Option Default Description
SweepSeconds 0.1 Tick/expiry sweep cadence
SkipLoop false Do not schedule the sweep; drive _sweep(now) yourself (spec seam)

EffectDefinition fields:

Field Default Description
Duration nil Seconds until expiry; nil = active until removed
MaxStacks 1 Stack ceiling; re-applies at the cap still refresh duration
Stats nil Per-stack multiplier keyed by stat name; WalkSpeed/JumpPower/JumpHeight auto-apply
WalkSpeed nil Legacy alias for Stats.WalkSpeed
Category nil Cleanse group; nil = never cleansed
Immune nil Categories this effect blocks while active
TickSeconds nil OnTick period; nil = no ticks
OnTick nil (session, stacks) per period, bounded catch-up after stalls
OnApply nil (session, stacks) after every apply/stack
OnExpire nil (session) on expiry, removal, or cleanse
Member Description
manager:define(name, definition) Register a definition; redefinition errors
manager:apply(session, name, overrides?) → stacks Apply or stack; returns 0 when blocked by an active ward
manager:remove(session, name) Remove now — runs OnExpire, publishes Effects.Expired
manager:cleanse(session, category?) → count Remove matching categorized effects
manager:has(session, name) → boolean Is the effect active
manager:stacks(session, name) → number Current stacks (0 when inactive)

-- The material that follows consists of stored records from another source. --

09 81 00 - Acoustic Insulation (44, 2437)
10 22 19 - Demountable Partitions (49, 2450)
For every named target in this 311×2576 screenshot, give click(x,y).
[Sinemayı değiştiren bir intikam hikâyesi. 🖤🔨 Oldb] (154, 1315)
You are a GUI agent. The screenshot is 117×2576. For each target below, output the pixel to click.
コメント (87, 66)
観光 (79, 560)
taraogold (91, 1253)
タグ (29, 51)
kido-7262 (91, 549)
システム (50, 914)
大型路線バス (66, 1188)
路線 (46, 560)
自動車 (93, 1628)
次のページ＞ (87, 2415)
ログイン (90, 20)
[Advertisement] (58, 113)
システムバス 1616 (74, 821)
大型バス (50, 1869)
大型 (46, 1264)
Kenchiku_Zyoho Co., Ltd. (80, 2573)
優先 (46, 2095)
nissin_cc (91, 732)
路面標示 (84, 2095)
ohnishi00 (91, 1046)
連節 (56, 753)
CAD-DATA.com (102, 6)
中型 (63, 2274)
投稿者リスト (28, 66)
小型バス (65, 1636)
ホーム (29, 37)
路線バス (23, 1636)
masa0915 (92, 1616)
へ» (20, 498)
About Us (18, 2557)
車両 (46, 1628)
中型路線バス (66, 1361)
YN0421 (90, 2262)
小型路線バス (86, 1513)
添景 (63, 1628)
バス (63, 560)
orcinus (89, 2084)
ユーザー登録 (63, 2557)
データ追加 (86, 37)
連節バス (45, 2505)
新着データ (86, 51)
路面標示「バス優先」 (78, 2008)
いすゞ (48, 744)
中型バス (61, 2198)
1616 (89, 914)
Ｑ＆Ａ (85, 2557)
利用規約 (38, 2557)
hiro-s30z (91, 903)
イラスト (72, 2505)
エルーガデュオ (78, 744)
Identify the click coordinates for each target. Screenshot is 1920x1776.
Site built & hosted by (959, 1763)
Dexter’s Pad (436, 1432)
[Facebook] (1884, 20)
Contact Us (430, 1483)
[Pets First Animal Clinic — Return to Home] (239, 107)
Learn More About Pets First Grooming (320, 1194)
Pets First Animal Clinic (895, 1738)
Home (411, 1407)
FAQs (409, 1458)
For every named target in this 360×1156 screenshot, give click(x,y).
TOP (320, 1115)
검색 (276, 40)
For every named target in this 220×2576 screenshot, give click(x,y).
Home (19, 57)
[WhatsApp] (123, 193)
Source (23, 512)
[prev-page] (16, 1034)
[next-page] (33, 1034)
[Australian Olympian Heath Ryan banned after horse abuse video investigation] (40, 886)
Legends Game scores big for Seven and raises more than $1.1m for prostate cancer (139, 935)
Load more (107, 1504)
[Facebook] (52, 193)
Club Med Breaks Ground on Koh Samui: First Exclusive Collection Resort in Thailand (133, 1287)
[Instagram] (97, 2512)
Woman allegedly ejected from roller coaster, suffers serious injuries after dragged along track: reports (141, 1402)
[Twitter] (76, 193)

manager:statMultiplier(session, statName) → number Composed multiplier across active effects and stacks
manager:detach() Cancel the sweep, disconnect the session hook, clear state
Topic Payload When
Effects.Applied player, name, stacks Applied or stacked (payload carries the post-apply count)
Effects.Expired player, name Expired, removed, or cleansed
Effects.Blocked player, name, byEffect An apply was blocked by an active ward
Effects.Cleansed player, category?, count A cleanse removed at least one effect
  • remove and expiry share one path. Manual removal, duration expiry, and cleanse all run OnExpire and publish Effects.Expired. If your handler must distinguish “dispelled” from “ran out”, listen for Effects.Cleansed alongside.
  • Immunity is apply-time. Applying a ward does not strip active covered effects; combine with cleanse for purge-on-cast semantics.
  • Weak session keys are a backstop, not the contract. Session cleanup normally clears state via the session bind; the weak table just guarantees no leak if that bind never ran (spec fakes, partial teardowns).
  • The state push is wired only on real kernels. Spec fakes without kernel:net() run everything except the CKEffects snapshot — the module degrades to a pure server system.